■ Task
Search the entries for the word "text" and return every line where it is found.
----
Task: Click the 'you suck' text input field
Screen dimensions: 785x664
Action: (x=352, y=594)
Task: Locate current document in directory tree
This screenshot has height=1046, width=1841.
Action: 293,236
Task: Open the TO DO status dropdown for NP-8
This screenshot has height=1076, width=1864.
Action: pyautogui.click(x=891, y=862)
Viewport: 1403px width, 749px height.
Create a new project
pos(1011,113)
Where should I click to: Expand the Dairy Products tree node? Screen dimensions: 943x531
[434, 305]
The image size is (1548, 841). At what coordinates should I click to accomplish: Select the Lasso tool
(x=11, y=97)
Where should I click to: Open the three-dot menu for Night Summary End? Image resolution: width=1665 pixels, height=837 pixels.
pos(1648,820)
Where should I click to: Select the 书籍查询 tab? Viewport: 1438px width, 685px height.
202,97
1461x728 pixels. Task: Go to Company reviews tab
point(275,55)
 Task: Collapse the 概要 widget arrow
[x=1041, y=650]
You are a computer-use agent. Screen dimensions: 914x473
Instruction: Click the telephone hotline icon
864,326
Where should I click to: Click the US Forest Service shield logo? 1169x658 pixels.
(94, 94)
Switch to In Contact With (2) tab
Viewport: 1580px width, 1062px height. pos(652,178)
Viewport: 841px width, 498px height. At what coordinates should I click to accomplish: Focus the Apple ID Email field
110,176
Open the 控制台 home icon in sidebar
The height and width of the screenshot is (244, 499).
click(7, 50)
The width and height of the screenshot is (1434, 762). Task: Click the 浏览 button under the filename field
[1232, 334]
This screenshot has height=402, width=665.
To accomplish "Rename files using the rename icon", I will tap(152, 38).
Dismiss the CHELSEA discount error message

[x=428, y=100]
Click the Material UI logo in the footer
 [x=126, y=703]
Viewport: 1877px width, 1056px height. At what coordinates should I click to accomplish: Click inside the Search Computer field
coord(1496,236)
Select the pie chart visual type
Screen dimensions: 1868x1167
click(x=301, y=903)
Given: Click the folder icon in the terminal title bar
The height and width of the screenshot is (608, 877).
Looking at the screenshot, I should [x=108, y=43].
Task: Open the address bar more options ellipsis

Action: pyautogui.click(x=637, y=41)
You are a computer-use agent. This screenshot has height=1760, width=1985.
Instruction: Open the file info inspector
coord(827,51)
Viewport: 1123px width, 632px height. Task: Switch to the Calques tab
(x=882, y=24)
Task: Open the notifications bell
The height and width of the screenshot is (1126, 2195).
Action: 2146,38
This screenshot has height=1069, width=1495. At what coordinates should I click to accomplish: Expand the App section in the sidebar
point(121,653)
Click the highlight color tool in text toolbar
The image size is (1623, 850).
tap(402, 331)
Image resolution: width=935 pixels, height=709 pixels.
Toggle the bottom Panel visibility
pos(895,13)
----
■ The completed task
Task: Click the 'you suck' text input field
Click the highlight color tool in text toolbar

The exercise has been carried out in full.